Aug. 19. 1958: NAACP youth council begins sit-ins to desegregate lunch
counters in Oklahoma.
Aug. 20. 1619: First black slaves land at Jamestown, Virginia. 1981: Crow
Indians barricade Hwy. 313 near Hardin, Montana, to protest non-Indian
fishing on Bighorn River in Crow Reservation.
Aug. 21. 1831: Nat Turner leads slave revolt in Virginia. 1965:
Anti-Vietnam war protesters stage a sit-in in Vancouver, B.C., during a
visit by Canadian Prime Minister Lester Pearson.
Aug. 22. 1791: Slave revolt begins Haitian revolution. In 1804, Haiti
becomes first free black country in the world. Due to pressure from
Southern slaveholders, U.S. refuses recognition of Haiti until 1865. 1972:
Police arrest 891 over two days as thousands of anti-war protesters disrupt
the Miami Beach convention of Republican Party.
Aug. 23. 1927: Nicola Sacco and Bartolomeo Vanzetti, anarchist political
prisoners, executed, Massachusetts. 1989: Over one million join hands
across three Baltic States in 400-mile-long chain of resistance to USSR.

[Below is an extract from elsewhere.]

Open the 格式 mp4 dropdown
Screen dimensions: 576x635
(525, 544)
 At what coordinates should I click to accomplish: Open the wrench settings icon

Aug. 24. 1967: Abbie Hoffman and Jerry Rubin throw 300 one-dollar bills
from balcony onto floor of New York Stock Exchange, creating instant
bedlam. 1970: UFW lettuce strike begins.
Aug. 25. 1689: 1,200 Iroquois warriors attack Montreal. 1967: FBI
circulates memo detailing plans to "disrupt" Black Liberation groups.
Results in infamous "COINTELPRO" program.
Aug. 26. 1920: Ratification of 19th Amendment in U.S., extending right to
vote to women. 1971: 6,000 turn out for a National Organization for
Women-organized march in New York City for equal rights, with the demand
"51 percent of everything."
Aug. 27. 1892: International Peace Bureau established, Rome, Italy. 1949:
Anti-communist mob breaks up Paul Robeson concert in Peekskill, N.Y.
Aug. 28. 1955: Emmett Till, a Detroit teenager visiting relatives in
Mississippi, is tortured and killed for allegedly talking to a white woman
in an "improper" way. 1963: Martin Luther King delivers "I Have A Dream"
speech at March On Washington for Jobs, Peace and Freedom. 250,000 attend.
Aug. 29. 1758: First Indian reservation established. 1991: Women call on
women worldwide for peace. European Peace Caravan, Sarajevo, Bosnia.